Task set:
**A.** Translate this sentence from the article on the Krishnakriti festival into Spanish: "The 33-year-old artist wound up the session by showing his own portrait he finished during the course of the interaction."
**B.** Turn the paragraph of the Krishnakriti festival article that opens with "While pioneering graphic novelist Orijit Sen" into a short list, one item per artist, keeping its main facts.
**C.** Extend the article on the Krishnakriti festival by writing what comes after its final sentence.

Extract:
>> start
शनिवार, 9 जनवरी 2016

Range of top artists graces Krishnakriti workshops, interactive sessions

Hyderabad, Jan 9: : Four of India’s eminent artists who are into different mediums of fine art shared their ideas and experiences at Krishnakriti2016, revealing a whole range of aesthetics that have kept evolving within them to the benefit of the country’s contemporary visual culture.

While pioneering graphic novelist Orijit Sen presented at length on Friday evening his ongoing work on changing Hyderabad, senior sculptor Ravinder Reddy gave a power-point presentation of his sculptures that he has been working since graduation days. Young Prathap Modi gave students a brief training in woodwork art, while sexagenarian sculptor Valsan Kollery had an interactive session with art scholar Dhritabrata Bhattacharjya Tato after holding a workshop on sculpting and sketching.

The 12th edition of January 7-10 Krishnakriti Festival of Art and Culture featuring art workshops, installation exhibition, film festival, music, dance and literary sessions among others is being organised by the Krishinakriti Foundation which is into promotion of culture and education in a big way.
Delhi-based Sen, who is an alumnus of National Institute of Design in Ahmedabad, said his upcoming book—presenting the many layers of this city of nizams having now become an IT hub—would go much beyond nostalgia.

Ravinder Reddy interactive with the audience

“It is always interesting to note how residents of a locality adapt themselves to new situations. In any case, places are a big area of my interest,” he said, showing on the screen some of Hyderabad’s most changing streets around the famed Charminar.
The 52-year-old artist, who had spent his high-school days in this city, also noted that residents of urban pockets generally fail to notice certain key visual features around. “I know people who go to buy milk from their nearby shop, unmindful of a big tree under which they queue up,” he added.

Reddy, who hails from Suryapet which is known as the Gateway of Telangana and learned his art from MS University at Baroda, pointed out how he has over the years simplified his art with lesser features when it comes to sculptors-small and huge-made largely with fibre, besides using bronze and terracotta.

“Search of one’s of style is a major thing in the life of an artist. Normally it doesn’t come pre-meditated—definitely not with me,” he said in a 30-minute interaction where he showed pictures of his major works over the past four decades.
Modi, who has a Masters’ in visual art from the same institution in Gujarat, gave a breezy training to over 50 students at his workshop as part of the festival here. 

Artist - Prathap Modi displaying his work
The 33-year-old artist wound up the session by showing his own portrait he finished during the course of the interaction.
>> end
Source excerpt:
>> start
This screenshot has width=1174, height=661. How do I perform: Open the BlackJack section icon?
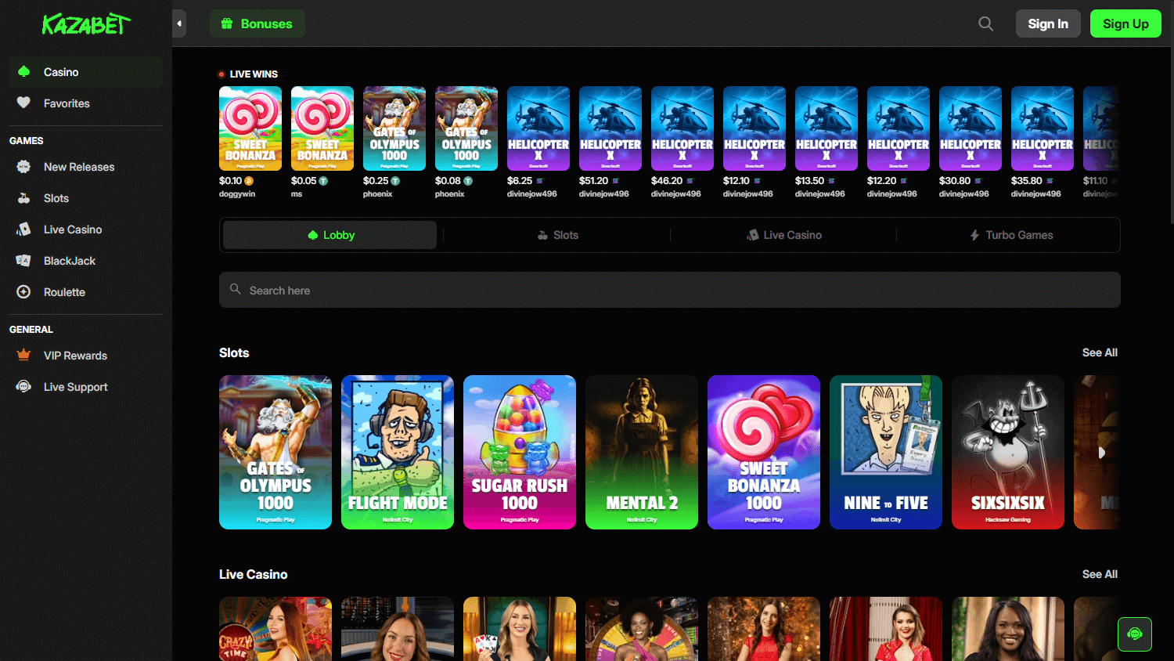pos(23,260)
>> end
Results for each task:
**A.** El artista de 33 años cerró la sesión mostrando su propio retrato, que terminó durante la interacción.

**B.**
- Orijit Sen, a pioneering graphic novelist, gave a long presentation on Friday evening about his ongoing work on changing Hyderabad.
- Ravinder Reddy, a senior sculptor, gave a PowerPoint presentation of the sculptures he has made since his graduation days.
- Prathap Modi, a young artist, gave students brief training in woodwork art.
- Valsan Kollery, a sculptor in his sixties, held a workshop on sculpting and sketching and then had an interactive session with art scholar Dhritabrata Bhattacharjya Tato.

**C.**
Kerala-born Valsan, 62, said the concept of pyramid has been a major obsession in his art, leading him to do an inverted version of the structure at the 2nd edition of Kochi-Muziris Biennale that concluded in April 2014.
“Time is our biggest enemy,” he said. “But when should not keep regretting a lost past. Look at the future.”

Film on Northeast village where kids are called by distinct whistles


Caller tunes in Meghalaya’s Kongthong echo at Krishnakriti docu fest

Hyderabad, Jan 9: A tribal village in India’s remote northeast has its members calling out children by whistling tunes of individual distinctness, a film screened in this city revealed to the curiosity and fun of its audience.

‘Resonance of Mother’s Melody’, which featured as the first documentary at the ongoing Krishnakriti Festival of Arts and Culture, showed residents of a matrilineal Khasi hamlet in rugged Meghalaya sticking to this age-old mode of communication defined by a special tune the mother gives to her child during initial phase of breastfeeding.
Filmmaker Dip Bhuyan 

Kongthong, which is an agglomeration of 19 hamlets with a total of 120 households and a population of little over 550, is perhaps the only place in the country where people communicate among themselves through whistling and using different tunes to call each other, according to Dip Bhuyan, the director of the 23-minute work made in 2013 after four pre-shoot visit to the hilltop 70 km south of the state’s capital of Shillong.

“It was a young researcher who first came to know of this place and its caller tunes. She then led a group of friends to the place to explore more. She observed it and had interactions with the villagers,” recalls self-taught filmmaker Bhuyan, a native of Assam, having graduated from Cotton College in Guwahati before completing his masters in Statistics from Delhi University in 1991. “The mothers give the whistle tune, which, at a later stage of growth, gets a shorter version that is used for communication.”
Filmmaker Renuka George

It is another matter that each child has otherwise a proper name, which gets registered in the neighbourhood school.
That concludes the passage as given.